- IATA: none; ICAO: none; FAA LID: O81;

Summary
- Airport type: Public
- Operator: City of Tulelake
- Location: Newell, California
- Elevation AMSL: 4,044 ft / 1,232.6 m
- Coordinates: 41°53′15″N 121°21′34″W﻿ / ﻿41.88750°N 121.35944°W
- Interactive map of Tulelake Municipal Airport

Runways
| Direction | Length |  | Surface |
| ft | m |
| 11/29 | 3,577 | 1,090 | Asphalt |

= Tulelake Municipal Airport =

Tulelake Municipal Airport is a public airport in Newell, Modoc County, California. 7 mi southeast of the city of Tulelake, it serves the Modoc and Siskiyou County area. This general aviation airport covers 358 acre and has one paved runway. Primary users are crop dusting and general aviation pilots. There is no scheduled service to Tulelake Muni, and the airport is unattended, with no control tower.

==History==

The airport is located on the site of the Tule Lake War Relocation Center, a concentration camp used during the Japanese American internment. Tule Lake housed some 29,000 men, women and children between 1942 and 1945, and the foundations or supports of many camp buildings are visible from the air by pilots in the landing pattern.

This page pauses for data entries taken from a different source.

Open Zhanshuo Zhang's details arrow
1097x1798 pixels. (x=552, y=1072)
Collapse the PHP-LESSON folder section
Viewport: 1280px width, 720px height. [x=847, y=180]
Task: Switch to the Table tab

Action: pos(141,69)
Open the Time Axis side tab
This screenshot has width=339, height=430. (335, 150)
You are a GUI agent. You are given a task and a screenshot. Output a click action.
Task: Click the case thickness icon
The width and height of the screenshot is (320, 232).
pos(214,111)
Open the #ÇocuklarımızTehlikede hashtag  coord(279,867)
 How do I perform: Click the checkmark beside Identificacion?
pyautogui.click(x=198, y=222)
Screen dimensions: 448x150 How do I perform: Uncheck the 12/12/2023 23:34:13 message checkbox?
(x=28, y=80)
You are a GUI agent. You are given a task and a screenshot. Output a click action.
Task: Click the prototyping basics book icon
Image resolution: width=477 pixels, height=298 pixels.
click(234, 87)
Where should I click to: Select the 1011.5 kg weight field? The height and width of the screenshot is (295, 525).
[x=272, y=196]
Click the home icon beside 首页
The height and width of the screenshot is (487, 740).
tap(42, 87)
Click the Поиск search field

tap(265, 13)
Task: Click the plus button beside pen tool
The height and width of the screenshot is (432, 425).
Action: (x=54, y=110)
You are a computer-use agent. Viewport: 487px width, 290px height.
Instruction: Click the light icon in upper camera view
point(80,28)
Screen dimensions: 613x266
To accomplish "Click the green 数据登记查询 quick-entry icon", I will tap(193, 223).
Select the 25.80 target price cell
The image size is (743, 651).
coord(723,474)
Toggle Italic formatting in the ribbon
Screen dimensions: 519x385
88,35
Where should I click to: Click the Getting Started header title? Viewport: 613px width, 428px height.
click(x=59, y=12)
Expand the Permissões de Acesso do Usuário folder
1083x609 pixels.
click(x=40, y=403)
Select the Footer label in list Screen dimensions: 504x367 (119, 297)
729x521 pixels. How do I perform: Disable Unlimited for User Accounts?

Following the dismantling of most barracks and other structures, the wide, hard-packed main firebreak and a smaller firebreak road were put to use as runways. The smaller runway was eventually abandoned, with the main runway (11/29) being paved and remaining in use.

Following an announcement by the Federal Aviation Administration of plans to erect a fence around the airport, groups concerned with the historical nature of the area organized support and a petition drive to prevent this action. The planned fence would surround the site of most of the barracks - nearly 46 complete "blocks" and portions of several others - thus making it difficult for visitors to tour the historic site. This will especially impact pilgrimages of former internees, who visit the locations of their former homes.